When the court makes a periodical payments order, it will consider whether it is appropriate to index link the rate of maintenance. There are broadly three possible options:

  1. The rate does not increase with inflation and will remain fixed throughout the term of the order.
  2. The rate of maintenance increases in line with the retail price index (RPI).
  3. The rate of maintenance increases in line with the consumer price index (CPI/CPIH). 

CPI v RPI

  • CPI and RPI are 2 different methods used to track inflation. They create a hypothetical ‘shopping basket’ of the goods frequently purchased by consumers. What is included in the basket differs depending on which metric is used.
  • The Office for National Statistics (ONS) has not used RPI since 2012/2013; the Bank of England has used RPI since 2003. The government has announced RPI will be phased after 2030 and it is generally not considered an accurate metric of inflation.
  • Although not always the case, RPI is higher than CPI. In September 2021, RPI was 12.6% and CPI was 10.1%. It is common for RPI to be at least 1 percentage point higher than CPI.

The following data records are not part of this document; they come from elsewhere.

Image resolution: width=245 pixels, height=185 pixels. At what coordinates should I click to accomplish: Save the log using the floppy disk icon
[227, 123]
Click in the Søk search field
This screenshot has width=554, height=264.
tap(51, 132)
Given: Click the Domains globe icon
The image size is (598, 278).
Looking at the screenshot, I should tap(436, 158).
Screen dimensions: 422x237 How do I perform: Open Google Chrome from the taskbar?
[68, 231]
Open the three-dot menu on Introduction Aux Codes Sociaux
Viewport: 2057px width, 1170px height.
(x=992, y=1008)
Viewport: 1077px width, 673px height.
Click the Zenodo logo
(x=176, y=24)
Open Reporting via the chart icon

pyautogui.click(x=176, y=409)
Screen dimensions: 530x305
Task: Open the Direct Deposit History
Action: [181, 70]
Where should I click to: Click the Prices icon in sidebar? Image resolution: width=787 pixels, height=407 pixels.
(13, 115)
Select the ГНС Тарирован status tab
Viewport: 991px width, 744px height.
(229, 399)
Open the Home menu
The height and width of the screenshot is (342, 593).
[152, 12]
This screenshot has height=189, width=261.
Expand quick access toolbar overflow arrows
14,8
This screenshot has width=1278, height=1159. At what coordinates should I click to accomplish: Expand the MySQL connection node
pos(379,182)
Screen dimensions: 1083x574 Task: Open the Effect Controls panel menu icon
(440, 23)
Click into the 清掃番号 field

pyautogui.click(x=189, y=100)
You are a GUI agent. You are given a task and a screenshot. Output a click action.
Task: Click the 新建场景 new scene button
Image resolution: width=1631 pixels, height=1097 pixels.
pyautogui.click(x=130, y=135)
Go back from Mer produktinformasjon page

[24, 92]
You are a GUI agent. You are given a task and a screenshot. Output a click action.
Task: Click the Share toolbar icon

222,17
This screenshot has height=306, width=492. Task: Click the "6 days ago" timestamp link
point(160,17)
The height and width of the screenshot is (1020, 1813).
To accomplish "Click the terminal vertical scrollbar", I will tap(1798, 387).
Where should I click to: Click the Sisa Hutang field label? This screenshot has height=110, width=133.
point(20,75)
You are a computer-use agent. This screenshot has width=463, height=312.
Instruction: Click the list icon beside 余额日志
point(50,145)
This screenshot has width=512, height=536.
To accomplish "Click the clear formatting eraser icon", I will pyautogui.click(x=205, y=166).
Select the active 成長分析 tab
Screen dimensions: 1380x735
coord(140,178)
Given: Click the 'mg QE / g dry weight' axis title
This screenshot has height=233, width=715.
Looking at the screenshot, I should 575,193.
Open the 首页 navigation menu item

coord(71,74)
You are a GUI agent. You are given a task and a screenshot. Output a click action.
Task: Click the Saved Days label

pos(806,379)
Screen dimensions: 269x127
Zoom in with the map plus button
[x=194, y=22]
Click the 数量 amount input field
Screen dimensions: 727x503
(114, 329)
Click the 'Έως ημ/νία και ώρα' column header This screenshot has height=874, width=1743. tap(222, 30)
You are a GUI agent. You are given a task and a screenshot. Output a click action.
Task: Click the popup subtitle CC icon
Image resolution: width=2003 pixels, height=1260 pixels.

Practical points to consider

  • Whenever a periodical payments order is made, whether by agreement or by the court, practitioners must consider indexation
  • Higher rates of maintenance and/or longer terms = the greater the impact of indexation and the more important it is to consider its effect.
  • It should not be assumed a periodical payments order must be index linked, even in the current climate of extremely high inflation. There will be cases where a fixed rate of maintenance is appropriate.
  • When making a settlement proposal that provides for periodical payments, explicitly state whether the rate is fixed, or index linked. If the offer includes indexation, spell out which metric is used.
  • If during negotiations the issue of indexation is contested, it will often assist clients to calculate the difference of indexation versus no indexation – see table 1 and 2 above.
  • Given the metric has been phased out by most (but not all) institutions, RPI should be avoided, particularly if you are representing the paying party. If possible, fix the rate throughout the term.